A má conservação dos cereais em armazéns com destaque para o milho, está preocupar a empresa de Comercialização Agrícola (ECA) que promove o fomento desta cultura, no distrito de Báruè em Manica, facto que para além de comprometer os ganhos financeiros da empresa, põe em risco a saúde pública.
Falando em entrevista ao IsocNews, o porta-voz da empresa, Jesus Sampaio, fez saber que a má conservação do milho causa aflatoxina, uma espécie de veneno invisível a olho nu que está dentro do milho, “o que significa que quando ser consumido com pessoas, tanto como animais, ela pode causar danos severos a saúde”. Por isso deve ser conservado em espaço bem arejado e cobertura, devendo ser fumigado para não perder a qualidade.
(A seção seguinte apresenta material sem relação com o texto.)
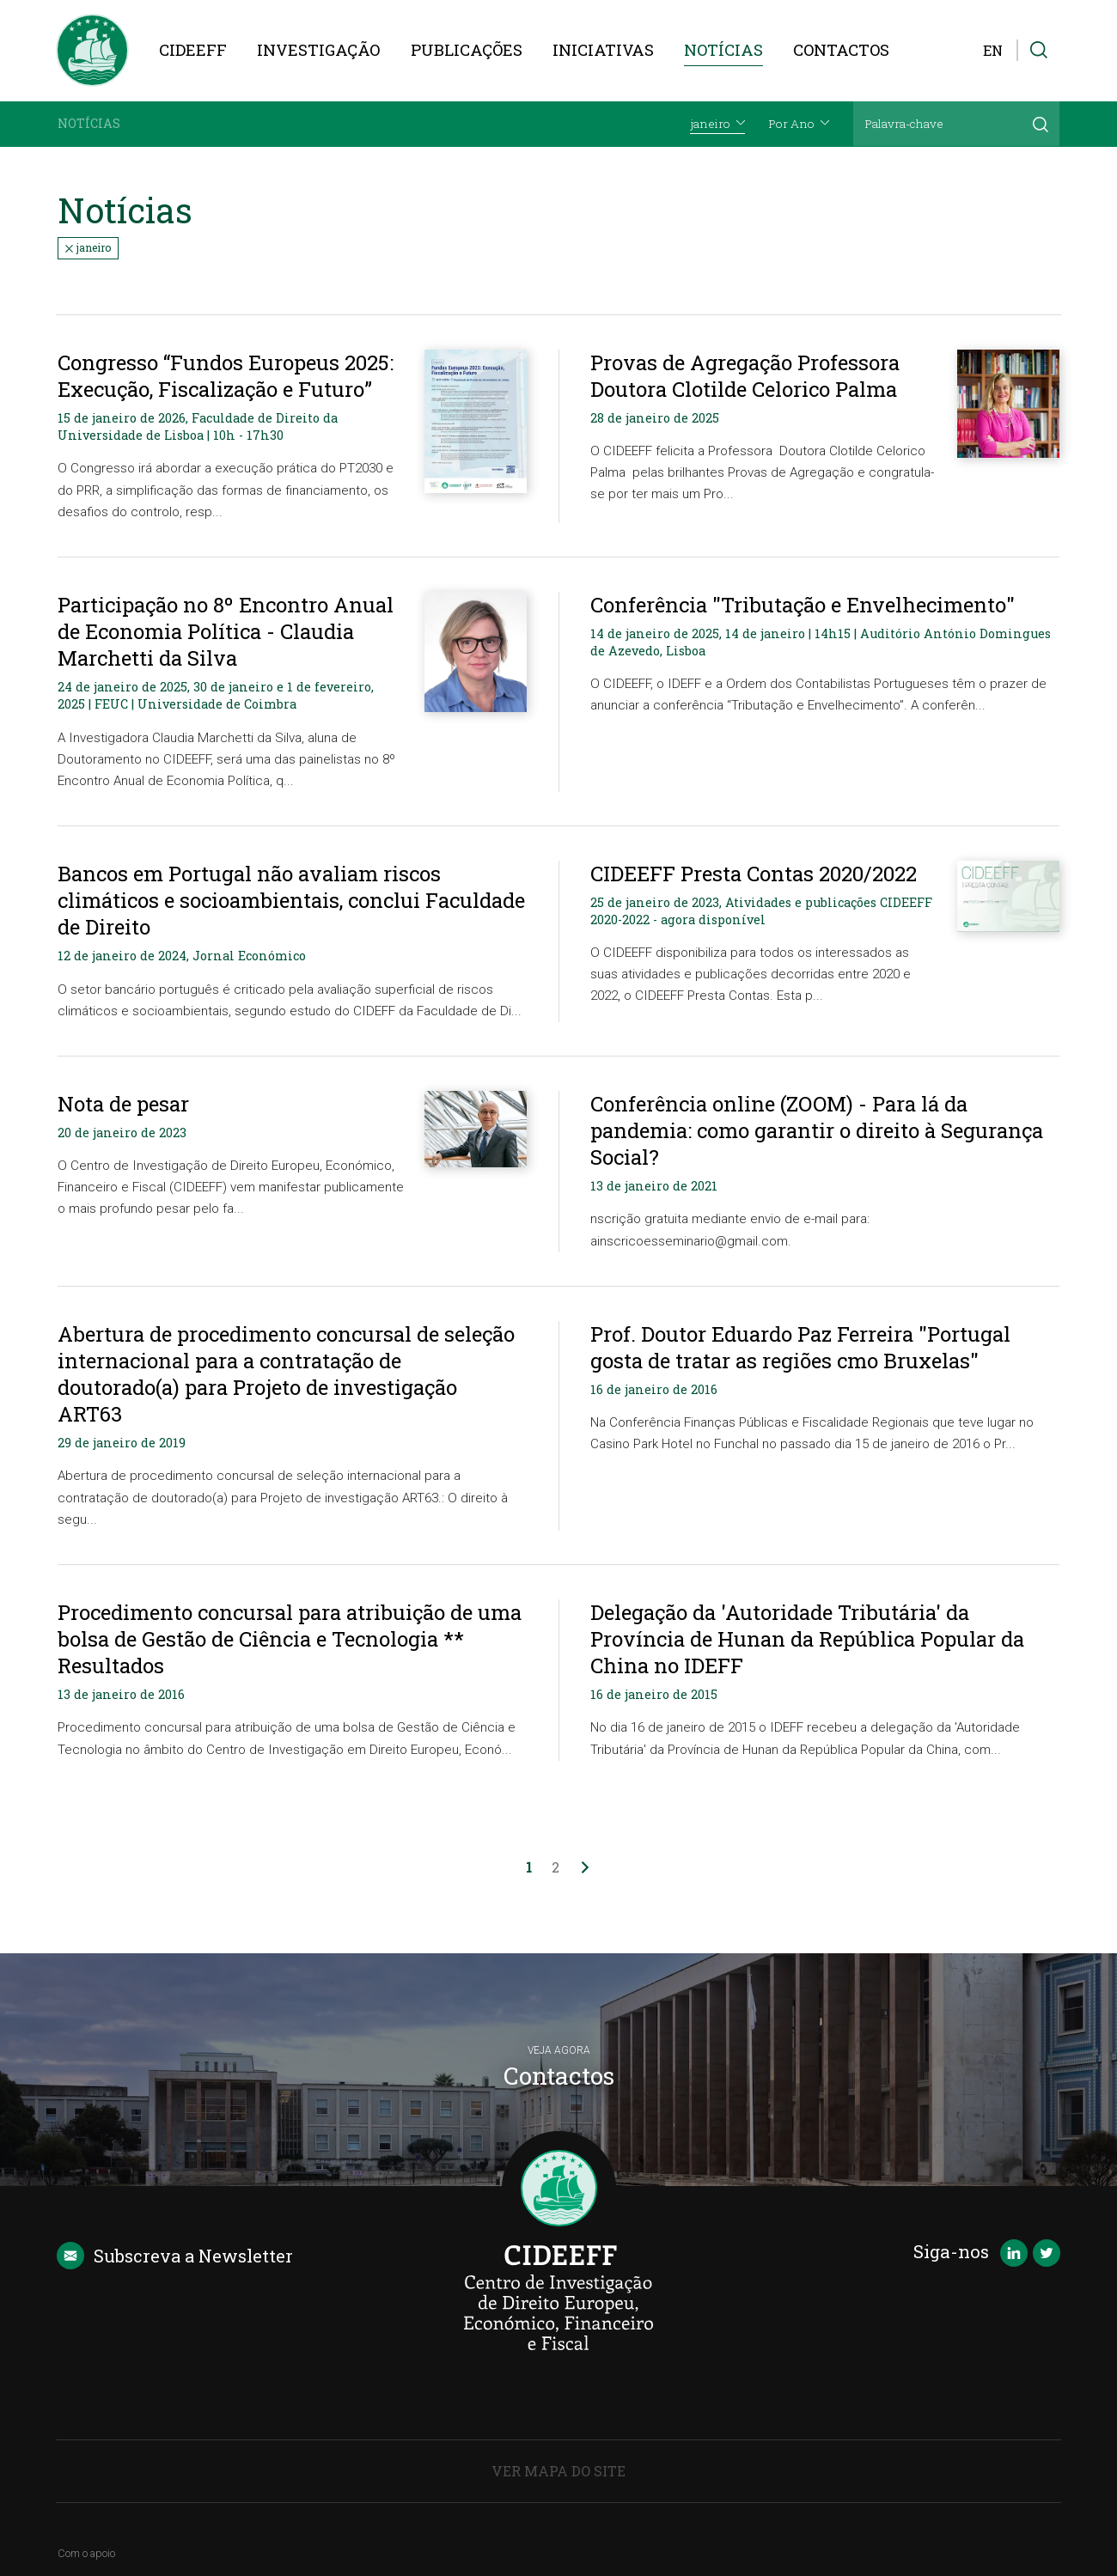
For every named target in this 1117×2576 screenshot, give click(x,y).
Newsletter (175, 2255)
A fonte exortou para o redobrar das atenções aos produtores, comerciantes e armazenistas ao nível do país em particular na província de Manica onde tem se constado a má conservação do grão de milho.
Jesus Sampaio avançou que, um dos principais factores que leva os armazenistas a deixarem o milho perder a qualidade é comprar o milho numa determinada época para comercializar numa outra época, sem a devida conservação, afirmando que o milho danificado não só pode afectar a saúde pública aos consumidores como também coloca em causa o rendimento dos próprios produtores e fornecedores e consequentemente a economia, pois toda cadeia de valor saí a perder.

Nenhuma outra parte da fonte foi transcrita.